McDonald’s is now in the borrow, borrow, and borrow some more stage of the death spiral. That only makes things worse because creditors keep raising the cost of borrowing. Eventually, the retailer finds all its cash going to the creditors, which is a great deal for the creditors.
That of course will be followed by the inevitable, shut down or sell locations to raise cash fast stage. A likely scenario is that at some point in the next two years McDonald’s will start selling off a lot of the US real estate it owns.
The Great McDonald’s Sell Off
McDonald’s owns or leases a lot of choice locations in major American cities. Its competitors; including quality fast-food chains like Chipotle (NYSE: CMG) and Shake Shack (NYSE: SHAK), are expanding fast and would love to get their hands on many McDonald’s locations.
Also in the market will be retailers like Amazon (NASDAQ: AMZN), Aldi, and possibly Kroger (NYSE: KR) which are planning to open hundreds of smaller locations. Many of those retail outlets will be in urban areas, where McDonald’s has restaurants.
Like Sears, McDonald’s may try to survive by selling off real estate. The situation at Sears demonstrates that is no strategy and good way to accelerate the death spiral. One obvious reason for selling real estate is to pay down debt, which McDonald’s will need to do soon.
McDonald’s Dividend is Unsustainable
One thing is clear at McDonald’s both the stock price and dividend are unsustainable with the current financials.
There is no way pay outs like the $1.01 dividend scheduled for September 18, 2018, can continue. Nor is a dividend increase like the jump from 94¢ on August 30 2017 to $1.01 on November 28, 2017, likely.

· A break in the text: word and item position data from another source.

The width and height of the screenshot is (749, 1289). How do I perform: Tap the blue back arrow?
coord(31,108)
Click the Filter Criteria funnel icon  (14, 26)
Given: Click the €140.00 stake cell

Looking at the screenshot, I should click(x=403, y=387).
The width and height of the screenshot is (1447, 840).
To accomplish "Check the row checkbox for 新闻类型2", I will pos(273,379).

Skeptics will say that the real reason for the McDonald’s dividend is to pump up the stock price. It looks as if money that should be spent to improve the brand, is being used to bribe investors.
McDonald’s is heading for a massive drop in stock price and dividend payout. That will occur when Mr. Market realizes this stock has little or no value.
Stay away from McDonald’s stock, because it is a company on the fast track to disaster. My prediction is that McDonald’s is headed for a massive fall from which it may not recover.